This is the script:
import requests
import json
import urlparse
from requests.adapters import HTTPAdapter
s = requests.Session()
s.mount('http://', HTTPAdapter(max_retries=1))
with open('proxies.txt') as proxies:
for line in proxies:
proxy=json.loads(line)
with open('urls.txt') as urls:
for line in urls:
url=line.rstrip()
data=requests.get(url, proxies=proxy)
data1=data.content
print data1
print {'http': line}
as you can see, its trying to access a list of urls through a list of proxies. Here is the urls.txt file:
http://api.exip.org/?call=ip
here is the proxies.txt file:
{"http":"http://107.17.92.18:8080"}
I got this proxy at www.hidemyass.com. Could it be a bad proxy? I have tried several and this is the result. Note: if you are trying to replicate this, you may have to update the proxy to a recent one at hidemyass.com. They seem to stop working eventually.

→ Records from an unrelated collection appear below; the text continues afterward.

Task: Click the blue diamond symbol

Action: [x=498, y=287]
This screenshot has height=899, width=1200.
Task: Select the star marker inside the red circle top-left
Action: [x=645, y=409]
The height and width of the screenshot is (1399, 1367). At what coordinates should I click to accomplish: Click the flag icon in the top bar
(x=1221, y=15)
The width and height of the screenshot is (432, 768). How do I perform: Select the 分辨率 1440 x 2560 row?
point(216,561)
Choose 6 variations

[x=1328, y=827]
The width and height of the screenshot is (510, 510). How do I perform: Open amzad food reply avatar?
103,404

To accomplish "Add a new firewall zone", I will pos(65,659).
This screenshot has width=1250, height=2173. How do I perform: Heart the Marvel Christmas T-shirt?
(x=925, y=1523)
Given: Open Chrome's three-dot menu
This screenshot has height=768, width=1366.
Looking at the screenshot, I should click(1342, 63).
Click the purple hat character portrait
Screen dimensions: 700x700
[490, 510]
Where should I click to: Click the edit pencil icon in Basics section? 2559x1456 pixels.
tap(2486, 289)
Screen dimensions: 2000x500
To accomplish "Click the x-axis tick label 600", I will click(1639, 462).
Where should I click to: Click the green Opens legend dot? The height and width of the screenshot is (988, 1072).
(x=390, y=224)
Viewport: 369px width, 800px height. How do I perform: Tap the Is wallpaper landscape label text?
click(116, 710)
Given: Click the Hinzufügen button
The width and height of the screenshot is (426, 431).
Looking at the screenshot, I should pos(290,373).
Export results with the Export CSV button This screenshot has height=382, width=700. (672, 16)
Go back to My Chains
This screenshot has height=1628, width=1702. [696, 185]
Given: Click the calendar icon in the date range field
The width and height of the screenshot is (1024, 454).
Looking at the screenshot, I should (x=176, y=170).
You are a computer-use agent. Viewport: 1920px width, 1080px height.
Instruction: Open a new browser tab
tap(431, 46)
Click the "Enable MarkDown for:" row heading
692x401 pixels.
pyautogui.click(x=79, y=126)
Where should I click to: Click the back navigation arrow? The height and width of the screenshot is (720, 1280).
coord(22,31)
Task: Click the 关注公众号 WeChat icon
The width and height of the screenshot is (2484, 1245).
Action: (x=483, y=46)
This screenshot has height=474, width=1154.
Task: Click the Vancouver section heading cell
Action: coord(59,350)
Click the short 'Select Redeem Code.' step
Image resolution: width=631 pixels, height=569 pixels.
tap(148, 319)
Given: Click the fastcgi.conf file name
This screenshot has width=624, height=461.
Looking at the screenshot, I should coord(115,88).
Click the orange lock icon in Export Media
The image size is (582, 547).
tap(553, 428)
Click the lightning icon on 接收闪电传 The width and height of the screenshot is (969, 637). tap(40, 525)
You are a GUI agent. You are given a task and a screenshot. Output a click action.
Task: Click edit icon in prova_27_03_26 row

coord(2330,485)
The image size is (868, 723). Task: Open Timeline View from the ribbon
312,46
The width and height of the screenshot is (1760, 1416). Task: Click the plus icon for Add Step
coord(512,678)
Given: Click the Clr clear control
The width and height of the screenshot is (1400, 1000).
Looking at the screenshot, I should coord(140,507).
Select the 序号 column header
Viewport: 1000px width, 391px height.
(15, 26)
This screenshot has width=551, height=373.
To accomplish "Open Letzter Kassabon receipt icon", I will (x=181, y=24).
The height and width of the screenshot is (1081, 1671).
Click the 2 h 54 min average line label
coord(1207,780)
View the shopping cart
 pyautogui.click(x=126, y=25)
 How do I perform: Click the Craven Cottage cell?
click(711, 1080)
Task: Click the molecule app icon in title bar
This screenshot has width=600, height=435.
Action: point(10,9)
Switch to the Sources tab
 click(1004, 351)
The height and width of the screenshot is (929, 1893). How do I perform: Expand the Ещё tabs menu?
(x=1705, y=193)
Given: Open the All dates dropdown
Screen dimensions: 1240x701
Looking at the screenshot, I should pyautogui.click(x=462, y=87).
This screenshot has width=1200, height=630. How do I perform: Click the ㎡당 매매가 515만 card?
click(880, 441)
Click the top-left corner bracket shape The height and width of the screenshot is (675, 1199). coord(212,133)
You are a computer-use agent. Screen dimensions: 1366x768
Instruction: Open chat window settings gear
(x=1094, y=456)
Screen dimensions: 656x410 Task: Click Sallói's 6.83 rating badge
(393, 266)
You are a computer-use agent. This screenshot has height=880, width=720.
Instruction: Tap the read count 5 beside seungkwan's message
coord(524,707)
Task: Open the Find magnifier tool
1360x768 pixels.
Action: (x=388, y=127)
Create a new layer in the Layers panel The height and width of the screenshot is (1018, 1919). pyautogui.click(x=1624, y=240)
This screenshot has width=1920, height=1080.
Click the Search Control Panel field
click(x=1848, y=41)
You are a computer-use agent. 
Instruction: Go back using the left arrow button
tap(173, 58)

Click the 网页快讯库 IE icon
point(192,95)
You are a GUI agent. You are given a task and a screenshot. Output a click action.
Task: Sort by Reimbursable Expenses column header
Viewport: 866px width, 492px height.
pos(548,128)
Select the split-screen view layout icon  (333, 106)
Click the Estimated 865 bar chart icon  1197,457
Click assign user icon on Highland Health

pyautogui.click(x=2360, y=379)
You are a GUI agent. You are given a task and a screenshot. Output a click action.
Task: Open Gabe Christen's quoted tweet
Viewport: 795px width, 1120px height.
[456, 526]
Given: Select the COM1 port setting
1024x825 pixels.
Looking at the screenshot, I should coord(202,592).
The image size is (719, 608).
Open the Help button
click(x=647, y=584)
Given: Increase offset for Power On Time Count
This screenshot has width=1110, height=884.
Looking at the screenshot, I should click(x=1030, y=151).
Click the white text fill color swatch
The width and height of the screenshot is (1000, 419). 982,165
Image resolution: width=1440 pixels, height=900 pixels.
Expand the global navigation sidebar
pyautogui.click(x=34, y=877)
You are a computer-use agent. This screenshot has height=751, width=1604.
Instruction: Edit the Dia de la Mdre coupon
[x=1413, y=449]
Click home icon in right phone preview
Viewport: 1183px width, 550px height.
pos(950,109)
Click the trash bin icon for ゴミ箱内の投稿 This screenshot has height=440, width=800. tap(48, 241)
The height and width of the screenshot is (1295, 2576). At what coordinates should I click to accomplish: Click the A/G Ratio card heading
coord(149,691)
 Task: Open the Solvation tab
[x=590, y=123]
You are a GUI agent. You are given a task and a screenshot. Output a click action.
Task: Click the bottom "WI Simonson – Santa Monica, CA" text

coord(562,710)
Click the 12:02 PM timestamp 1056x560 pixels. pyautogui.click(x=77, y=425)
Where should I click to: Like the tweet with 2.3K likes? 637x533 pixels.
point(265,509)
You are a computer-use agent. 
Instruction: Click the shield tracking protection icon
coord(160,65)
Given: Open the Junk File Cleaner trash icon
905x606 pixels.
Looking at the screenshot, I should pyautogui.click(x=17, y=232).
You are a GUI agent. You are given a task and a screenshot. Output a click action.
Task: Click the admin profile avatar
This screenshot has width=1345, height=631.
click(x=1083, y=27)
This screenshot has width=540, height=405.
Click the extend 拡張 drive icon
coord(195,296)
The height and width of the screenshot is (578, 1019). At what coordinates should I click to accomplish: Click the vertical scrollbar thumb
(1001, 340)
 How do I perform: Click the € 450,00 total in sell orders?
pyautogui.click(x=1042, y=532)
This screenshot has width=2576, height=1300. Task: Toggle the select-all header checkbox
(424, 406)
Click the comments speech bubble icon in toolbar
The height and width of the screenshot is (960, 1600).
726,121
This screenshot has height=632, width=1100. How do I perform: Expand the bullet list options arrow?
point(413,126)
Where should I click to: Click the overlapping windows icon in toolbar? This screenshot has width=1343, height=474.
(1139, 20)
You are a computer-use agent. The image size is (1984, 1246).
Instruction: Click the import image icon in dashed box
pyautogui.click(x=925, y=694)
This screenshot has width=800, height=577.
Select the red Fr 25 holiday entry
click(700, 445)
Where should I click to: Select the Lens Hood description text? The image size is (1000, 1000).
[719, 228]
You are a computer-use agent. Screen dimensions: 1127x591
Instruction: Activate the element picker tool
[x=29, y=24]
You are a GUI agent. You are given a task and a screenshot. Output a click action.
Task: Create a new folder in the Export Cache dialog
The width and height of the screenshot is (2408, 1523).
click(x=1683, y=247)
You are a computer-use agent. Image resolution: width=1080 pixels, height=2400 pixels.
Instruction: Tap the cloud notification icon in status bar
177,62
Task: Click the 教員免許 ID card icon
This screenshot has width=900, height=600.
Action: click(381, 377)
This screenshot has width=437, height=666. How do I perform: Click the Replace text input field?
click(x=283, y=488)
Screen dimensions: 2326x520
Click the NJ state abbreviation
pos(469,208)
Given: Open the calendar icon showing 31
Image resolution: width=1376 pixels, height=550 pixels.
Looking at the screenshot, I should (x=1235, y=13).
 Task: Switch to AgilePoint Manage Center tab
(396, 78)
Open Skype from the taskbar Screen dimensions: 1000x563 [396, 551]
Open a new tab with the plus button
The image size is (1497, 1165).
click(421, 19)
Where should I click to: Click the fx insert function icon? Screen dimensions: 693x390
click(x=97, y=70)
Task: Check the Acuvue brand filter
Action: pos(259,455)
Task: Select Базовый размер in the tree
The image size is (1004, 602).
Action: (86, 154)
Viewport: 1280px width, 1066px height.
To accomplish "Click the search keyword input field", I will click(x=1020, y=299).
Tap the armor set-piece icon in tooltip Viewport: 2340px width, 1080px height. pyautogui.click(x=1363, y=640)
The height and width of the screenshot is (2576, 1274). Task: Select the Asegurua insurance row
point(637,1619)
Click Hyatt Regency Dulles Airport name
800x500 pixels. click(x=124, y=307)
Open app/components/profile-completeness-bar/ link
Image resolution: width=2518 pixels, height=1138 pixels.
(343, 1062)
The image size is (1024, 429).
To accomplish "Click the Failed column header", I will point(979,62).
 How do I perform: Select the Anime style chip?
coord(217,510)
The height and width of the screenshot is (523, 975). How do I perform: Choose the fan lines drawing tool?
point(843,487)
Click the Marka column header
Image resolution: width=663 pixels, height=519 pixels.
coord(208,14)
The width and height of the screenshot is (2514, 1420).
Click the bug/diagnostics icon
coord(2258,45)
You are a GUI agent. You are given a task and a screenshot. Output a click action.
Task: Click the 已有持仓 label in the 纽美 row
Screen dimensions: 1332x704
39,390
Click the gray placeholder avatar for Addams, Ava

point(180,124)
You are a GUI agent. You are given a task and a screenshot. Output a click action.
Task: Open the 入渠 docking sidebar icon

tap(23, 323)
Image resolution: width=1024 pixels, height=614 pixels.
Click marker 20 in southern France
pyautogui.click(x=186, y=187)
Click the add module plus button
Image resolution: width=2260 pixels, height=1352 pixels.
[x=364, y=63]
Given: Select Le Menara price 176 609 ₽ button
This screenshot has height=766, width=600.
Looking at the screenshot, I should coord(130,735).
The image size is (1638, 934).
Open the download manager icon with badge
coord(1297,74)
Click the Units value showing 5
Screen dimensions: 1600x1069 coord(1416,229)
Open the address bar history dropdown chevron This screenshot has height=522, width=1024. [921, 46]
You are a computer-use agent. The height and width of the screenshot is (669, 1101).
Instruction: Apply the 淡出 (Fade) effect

here is the full error and traceback:
Traceback (most recent call last):
File "test.py", line 17, in <module>
data=requests.get(url, proxies=proxy)
File "/usr/local/lib/python2.7/dist-packages/requests/api.py", line 55, in get
return request('get', url, **kwargs)
File "/usr/local/lib/python2.7/dist-packages/requests/api.py", line 44, in request
return session.request(method=method, url=url, **kwargs)
File "/usr/local/lib/python2.7/dist-packages/requests/sessions.py", line 335, in request
resp = self.send(prep, **send_kwargs)
File "/usr/local/lib/python2.7/dist-packages/requests/sessions.py", line 454, in send
history = [resp for resp in gen] if allow_redirects else []
File "/usr/local/lib/python2.7/dist-packages/requests/sessions.py", line 144, in resolve_redirects
allow_redirects=False,
File "/usr/local/lib/python2.7/dist-packages/requests/sessions.py", line 438, in send
r = adapter.send(request, **kwargs)
File "/usr/local/lib/python2.7/dist-packages/requests/adapters.py", line 327, in send
raise ConnectionError(e)
requests.exceptions.ConnectionError: HTTPConnectionPool(host=u'219.231.143.96', port=18186): Max retries exceeded with url: http://www.google.com/ (Caused by <class 'httplib.BadStatusLine'>: '')
Looking at stack trace you've provided your error is caused by httplib.BadStatusLine exception, which, according to docs, is:
Raised if a server responds with a HTTP status code that we don’t understand.
In other words something that is returned (if returned at all) by proxy server cannot be parsed by httplib that does actual request.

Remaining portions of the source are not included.